Thursday, April 24, 2008

May Is An Outdoors Month


Get ready for May! It is the time for getting out into the marshes and ponds and lake shores. These bodies of water are the most fascinating of the outdoors.

The root-stained, weed-grown, algae-brown waters of the marsh, the cattail-fringed pond, and the lush green necklace of willows and sedges around a blue lake harbor fascinating creatures.

There's just something about a body of water that lures man to it. Is it the timeless sound of the lake waves lapping against a stony shore, or the plant tangled shallows of a pond filled with creatures from insects to alligators, or fresh water ponds formed behind barren dunes on ocean beaches?

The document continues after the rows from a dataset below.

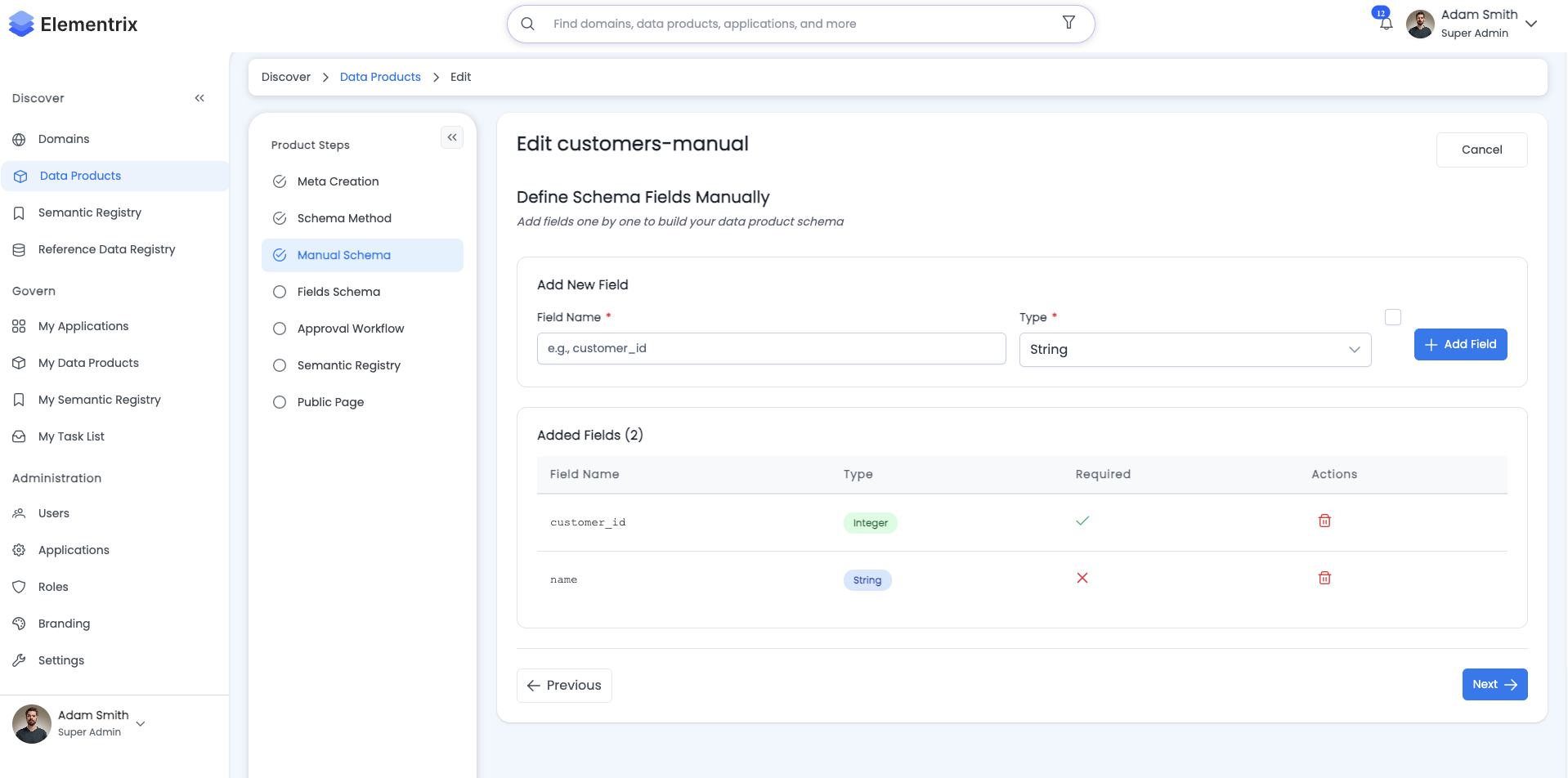
Task: Select the Approval Workflow step
Action: [350, 329]
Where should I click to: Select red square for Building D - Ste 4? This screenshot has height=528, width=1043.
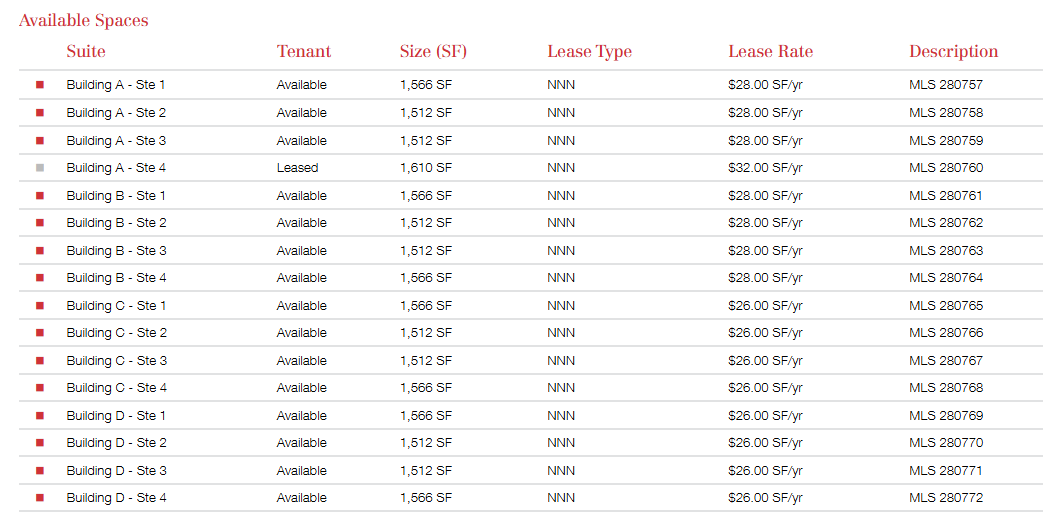[x=40, y=498]
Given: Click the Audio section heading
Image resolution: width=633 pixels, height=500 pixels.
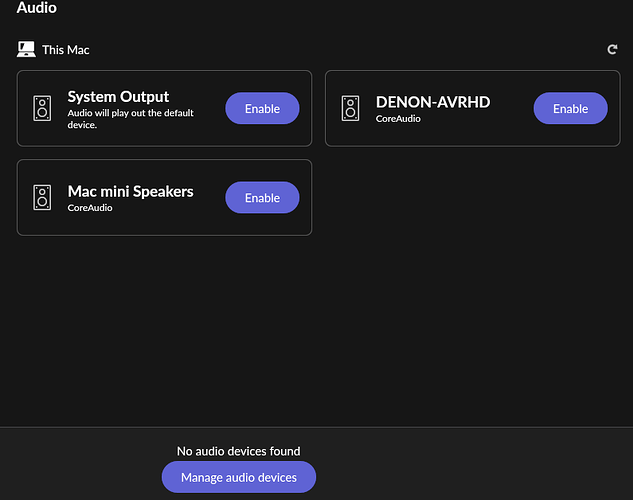Looking at the screenshot, I should pyautogui.click(x=37, y=9).
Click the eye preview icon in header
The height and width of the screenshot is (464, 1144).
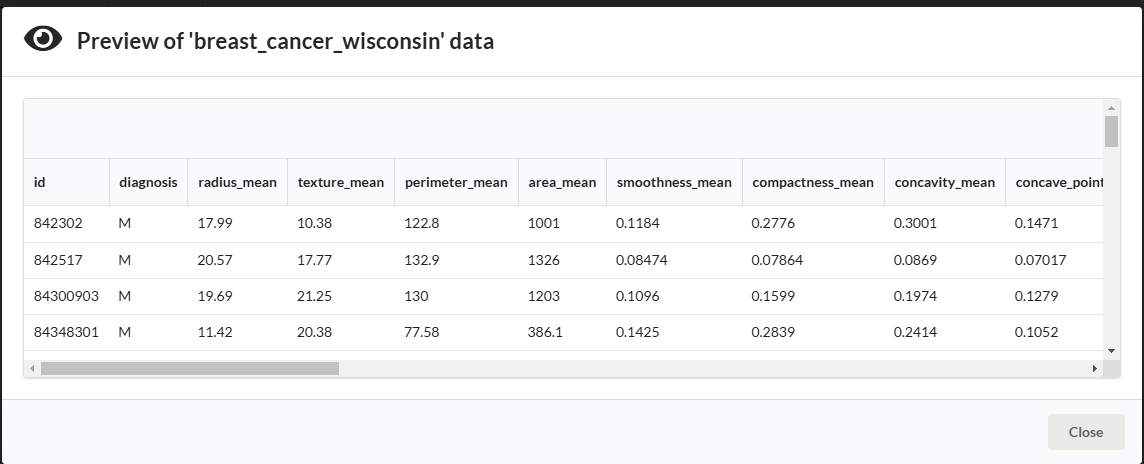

May! -- the time of wild strawberries, wild sweet william, wild ginger and wild geraniums, often called cranesbill because of the queer shape of its seed capsules. In the marsh skunk cabbages emerge, beautiful to view from a distance. Its foul odor belies its beauty.

Around swamps and ponds marsh marigolds glitter in the warm sun. The common dandelion is everywhere, its golden flowers enhancing weedy fields and roadsides.

This is the season when indigo buntings sing from lofty, leafless treetops, when meadowlarks sing along fence rows, when orchard orioles are spotted with long green grass lengths for the nest hanging at the tip end of a branch of water oak, and the yellow-breasted chat who you know is around by his grunts, screeches and snorting noises.

Bobolinks, from the pampas of Argentina on their way to northern nesting grounds, sweep over the ripening grain fields with tinkling melodies in their throats.

May is the time to see the striking scarlet tanager, with jet black wings and tail, on his way to more northern nesting grounds. Red-wing black birds throw camouflage aside and blaze crimson epaulets from every bending cattail stalk. Wafting over the gray water is their liquid song, "o-ka-leee, o-ka-leeee." The protective-colored dowdy female is busy nest building.

Look around. There's a common yellow-throat hiding in dense vegetation. You can hear him, "witchity, witchity, witchity," but you don't see him. Lisping among the pines and oaks hung with Spanish moss is a parula. These colorful tiny warblers love swamps, ponds and lake shores where they nest in a swinging swag of Spanish moss. The hooded warbler's haunts are swampy environments . . . low, heavily shaded woods with thick undergrowth. Damp woods around lakes and ponds are favored by this handsome yellow and black feathered beauty.

A great blue heron stalking along the shore of lapping lake water, or standing motionless in the brown water of a pond among reed grass and spatter-dock, is one of the most spectacular visitors of the water habitats.

May! Don't miss the show that's quickly pulling the curtain for the next scene -- summer.